**Required work**. Whenever a line carries the word "agent", pull it out of the entries.

Records drawn from a dataset
■ ■ ■ ■ ■
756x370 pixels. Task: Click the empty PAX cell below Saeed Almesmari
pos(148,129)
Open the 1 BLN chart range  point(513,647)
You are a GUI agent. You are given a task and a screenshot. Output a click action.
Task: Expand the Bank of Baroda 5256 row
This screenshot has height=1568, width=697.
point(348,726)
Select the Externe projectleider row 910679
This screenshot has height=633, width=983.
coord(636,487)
■ ■ ■ ■ ■
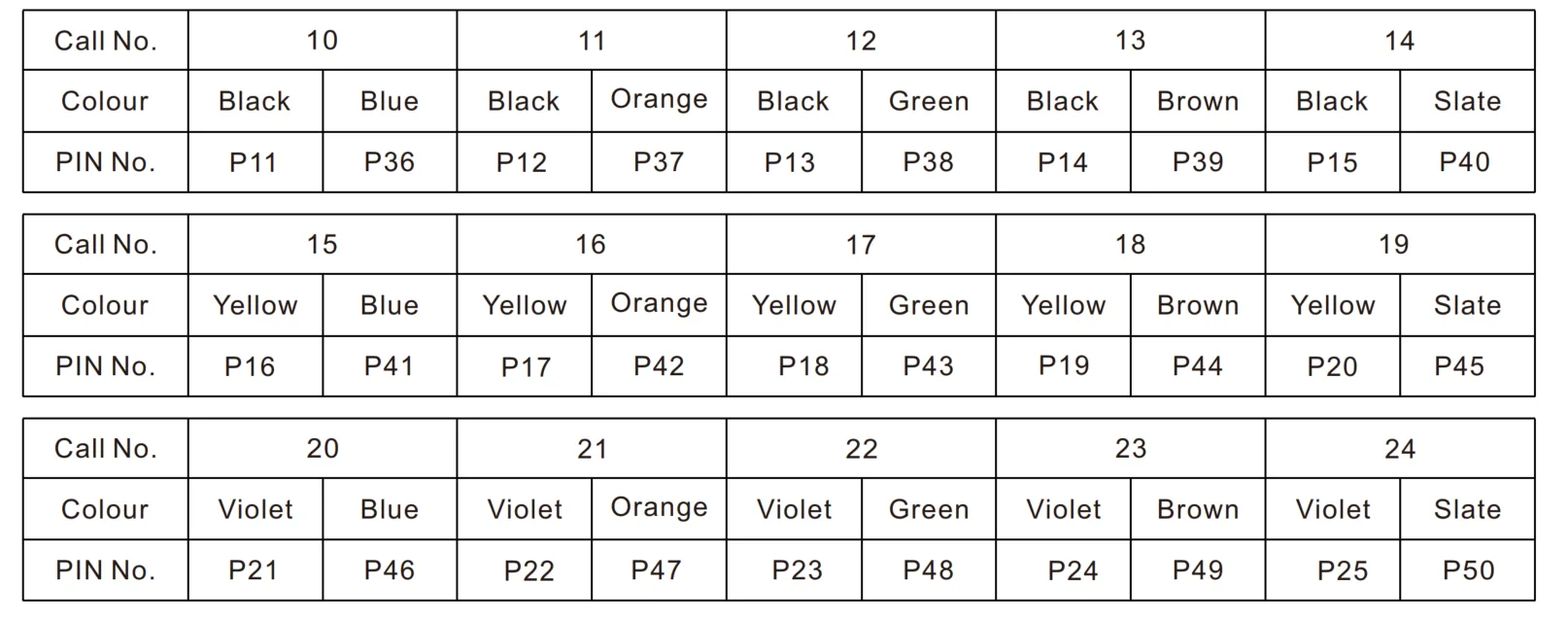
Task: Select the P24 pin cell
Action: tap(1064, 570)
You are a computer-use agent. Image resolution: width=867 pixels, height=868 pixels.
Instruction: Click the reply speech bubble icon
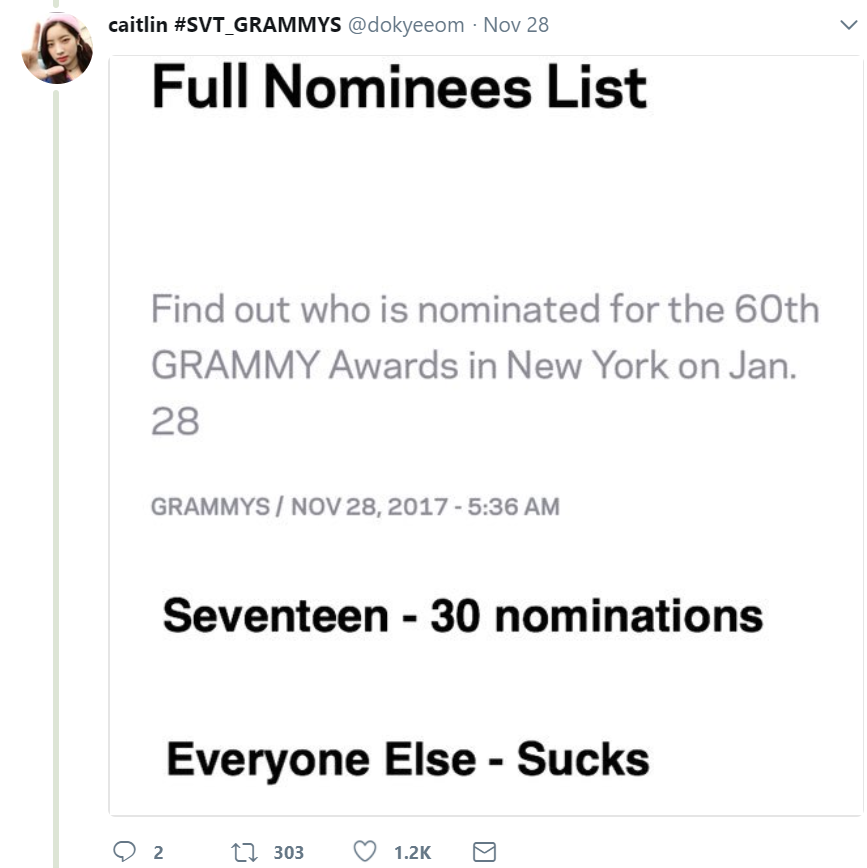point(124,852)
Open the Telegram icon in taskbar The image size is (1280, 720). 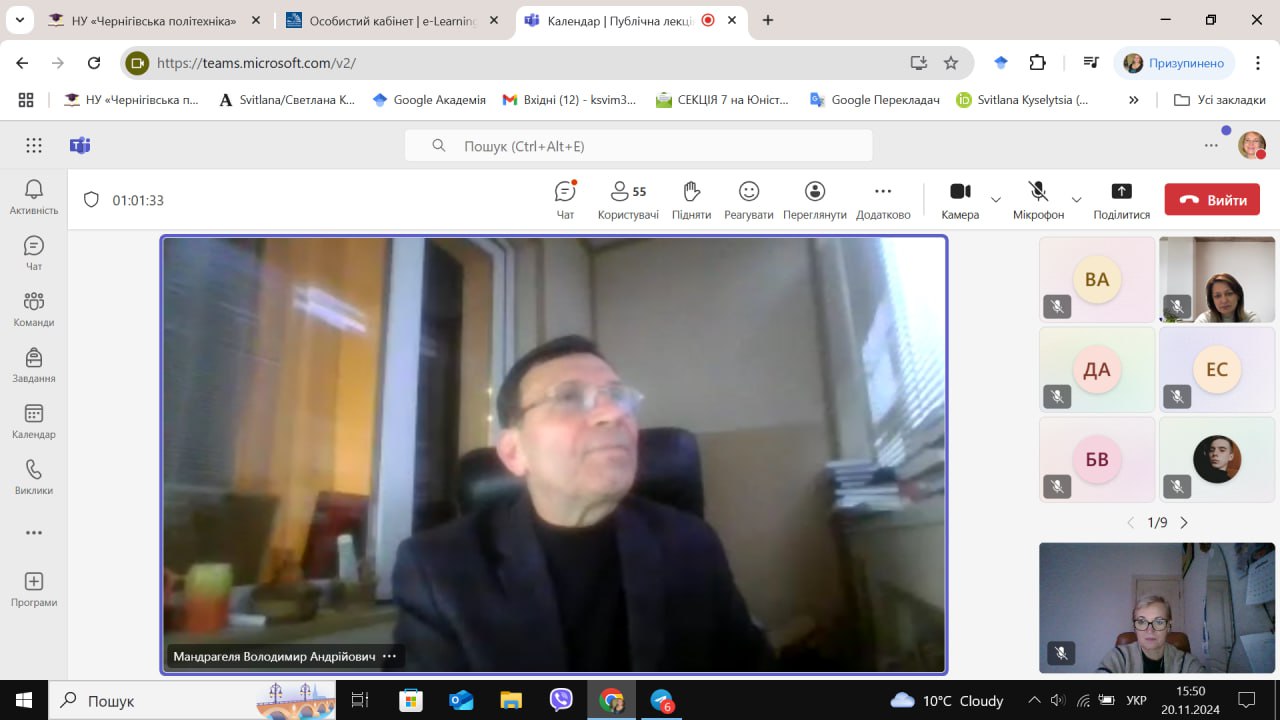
■ ■ ■ ■ ■
**Expected output**.
You are a GUI agent. You are given a task and a screenshot. Output a click action.
You are a computer-use agent. Image resolution: width=867 pixels, height=868 pixels.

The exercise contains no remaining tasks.